The new U.S.-Japan defense
guidelines open the door to a more aggressive take on regional security.
The United States and Japan on Monday took one significant
step further towards closer security cooperation in the increasingly contested
Asia-Pacific, issuing new defense guidelines that lay the foundations for a
more expansive approach to regional threats.
The 24-page document published
by the Pentagon revised previous defense guidelines the two governments adopted
in 1997, adding new criteria that allow for coordinated military actions.
The
announcement, which came while Japanese Prime Minister Shinzo Abe is on a state
visit to the U.S., aimed to strengthen Tokyo’s economic and military ties with
Washington.
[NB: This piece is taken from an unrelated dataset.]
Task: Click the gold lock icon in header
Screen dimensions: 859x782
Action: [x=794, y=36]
It has also quickly angered China, which has been aggressive in
modernizing its military and taking up territorial disputes in the past few years.
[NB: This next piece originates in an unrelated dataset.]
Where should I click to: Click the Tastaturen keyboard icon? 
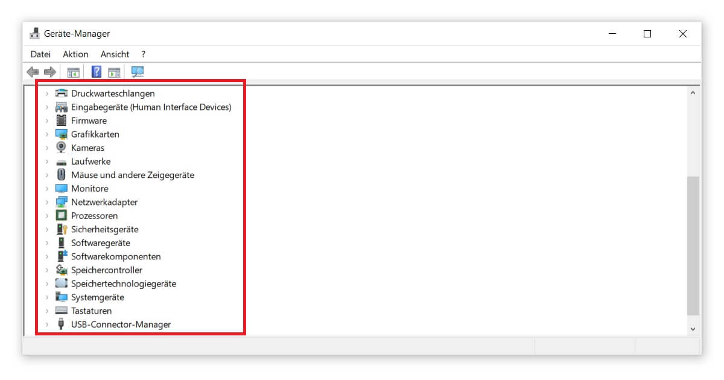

Responding in Beijing Tuesday, Chinese Foreign Ministry Spokesman Hong Lei said
the U.S. and Japan are responsible for ensuring their alliance does not harm
the interests of a third country, like China, or regional peace and stability.
The new
guidelines appeared to take a more liberal interpretation of when the two
governments should activate a series of readiness measures to deter a potential
attack. Previously, the measures were to be enforced only when an attack
against Japan is “imminent.” In the latest guidelines, they will be applied as
long as an attack is “anticipated.”
In the
case of an actual attack, the guidelines clarified scenarios for the U.S. and
Japanese militaries to jointly respond to ground, air, maritime, ballistic
missile and cross-domain offensives.
Although
not specified, the guidelines provided a basis for many cases where U.S. and
Japan could confront China – the regional power most capable of carrying out
attacks – over disputed islands in the East China Sea.
“If the
need arises, the Self-Defense Forces will conduct operations to retake an
island,” the guidelines said. Backed by forward-deployed U.S forces, they can
take necessary actions including “operations to prevent and repel airborne and
seaborne invasions, amphibious operations, and rapid deployment.”
This
wording will certainly displease China, since it applies directly to the
Senkaku/Diaoyu island dispute between Tokyo and Beijing.
The
guidelines would allow the U.S. to back Japan’s actions to defend its airspace,
some of which overlaps a newly established air defense identification zone
that China created in 2013.
These
highly targeted scenarios are inevitably seen as a means to counter China’s
heavy investment in developing its anti-access/area denial strategy
– an investment that has entailed sophisticated ballistic missiles, anti-ship
submarines, and new fighter jets – even though both U.S. and Japan would deny
any connection.
Also
included in the new guidelines was cooperation on cyber security. Beijing’s
rapid advances in cyber technology
have prompted regular accusations from the U.S. and its allies of intrusions
and espionage.
The
guidelines would also permit Japan to respond to scenarios where attacks
occurred against a third country, potentially enabling it to take part in South
China Sea issues, where other U.S. allies are confronting Beijing over
territorial issues. This came as Abe’s administration approved a
resolution last July that opened the door for Japan to send troops overseas and
abandon its postwar pacifist policy.
The new
guidelines came after U.S. Secretary of Defense Ashton Carter recently said
that America’s “newest” and “best” things are being deployed to the
region, in a seemingly desperate move to assure allies of commitments to
regional security.
Both U.S.
and Japan insisted the guidelines were merely serving defense purposes that fit
an ever-challenging environment rather than provoke any party. “We don’t think
that a strong U.S.-Japan alliance should be seen as a
provocation,” Obama told a joint White
House press conference with Japanese Prime Minister Shinzo Abe, when asked how
Beijing should view their relationship. “As I’ve said before, we welcome
China’s peaceful rise.”
China’s
Foreign Ministry noted that the U.S. and Japan did notify Beijing before
publishing the guidelines. Now that they have been published, the two allies
could soon expect pushback from Chinese military and foreign
policy hawks who have long suspected any U.S. alliance with its Asian
allies of being designed to contain China’s rise. Of course, that pushback will
be contained by the growing areas of U.S.-China cooperation, recently extended
to China’s ongoing anti-corruption campaign.
Kevin
Wang is a researcher for CNN’s editorial oversight team in Atlanta.